Ventilator-associated pneumonia: caveats for benchmarking

Intensive Care Med. 2003 Nov;29(11):2086-9. doi: 10.1007/s00134-003-1991-9. Epub 2003 Sep 3.

Abstract

Objective: To determine the influence of using different denominators on risk estimates of ventilator-associated pneumonia (VAP).

Design and setting: Prospective cohort study in the medical ICU of a large teaching hospital.

Patients: All consecutive patients admitted for more than 48 h between October 1995 and November 1997.

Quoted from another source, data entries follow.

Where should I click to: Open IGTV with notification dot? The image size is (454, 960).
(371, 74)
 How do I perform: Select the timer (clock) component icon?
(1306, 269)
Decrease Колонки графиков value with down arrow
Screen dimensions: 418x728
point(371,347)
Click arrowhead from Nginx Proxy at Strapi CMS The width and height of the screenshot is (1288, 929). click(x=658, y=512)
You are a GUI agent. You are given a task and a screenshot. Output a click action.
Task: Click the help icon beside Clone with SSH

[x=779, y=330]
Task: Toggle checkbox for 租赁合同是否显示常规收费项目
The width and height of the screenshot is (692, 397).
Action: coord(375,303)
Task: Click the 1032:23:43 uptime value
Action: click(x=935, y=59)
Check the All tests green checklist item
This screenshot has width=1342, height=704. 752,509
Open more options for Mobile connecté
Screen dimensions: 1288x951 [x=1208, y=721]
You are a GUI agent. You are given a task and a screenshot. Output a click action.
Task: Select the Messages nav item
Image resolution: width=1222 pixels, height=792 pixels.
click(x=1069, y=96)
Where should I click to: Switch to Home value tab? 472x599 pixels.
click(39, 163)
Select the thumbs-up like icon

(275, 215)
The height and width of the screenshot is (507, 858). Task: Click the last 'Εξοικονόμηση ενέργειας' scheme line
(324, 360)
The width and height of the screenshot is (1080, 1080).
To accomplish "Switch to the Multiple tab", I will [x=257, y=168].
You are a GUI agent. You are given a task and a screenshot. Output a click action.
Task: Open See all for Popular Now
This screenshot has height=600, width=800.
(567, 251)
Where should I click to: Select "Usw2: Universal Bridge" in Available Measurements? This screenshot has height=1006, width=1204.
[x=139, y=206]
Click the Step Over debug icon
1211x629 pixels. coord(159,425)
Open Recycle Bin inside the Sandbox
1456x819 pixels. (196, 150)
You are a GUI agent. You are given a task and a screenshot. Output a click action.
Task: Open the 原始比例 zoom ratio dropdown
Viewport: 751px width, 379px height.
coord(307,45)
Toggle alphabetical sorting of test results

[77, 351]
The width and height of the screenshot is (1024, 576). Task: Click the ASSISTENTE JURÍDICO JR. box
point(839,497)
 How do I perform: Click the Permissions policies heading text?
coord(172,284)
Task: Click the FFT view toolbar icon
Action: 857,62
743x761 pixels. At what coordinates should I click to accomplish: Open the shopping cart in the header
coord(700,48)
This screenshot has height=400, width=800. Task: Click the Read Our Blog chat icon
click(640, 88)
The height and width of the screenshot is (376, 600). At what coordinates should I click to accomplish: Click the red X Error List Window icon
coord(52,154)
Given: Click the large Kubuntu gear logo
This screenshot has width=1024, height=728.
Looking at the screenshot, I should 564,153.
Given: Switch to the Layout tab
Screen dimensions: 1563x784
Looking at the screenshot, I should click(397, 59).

Measurements and results: We recorded all ICU-acquired infections using modified CDC criteria. VAP rates were reported per 1,000 patient-days, patient-days at risk, ventilator-days, and ventilator-days at risk. Of the 1,068 patients admitted, VAP developed in 106 (23.5%) of those mechanically ventilated. The incidence of the first episode of VAP was 22.8 per 1,000 patient-days (95% CI 18.7-27.6), 29.6 per 1,000 patient-days at risk (24.2-35.8), 35.7 per 1,000 ventilator-days (29.2-43.2), and 44.0 per 1,000 ventilator-days at risk (36.0-53.2). When considering all episodes of VAP (n=127), infection rates were 27.3 episodes per 1,000 ICU patient-days (95% CI 22.6-32.1) and 42.8 episodes per 1,000 ventilator-days (35.3-50.2).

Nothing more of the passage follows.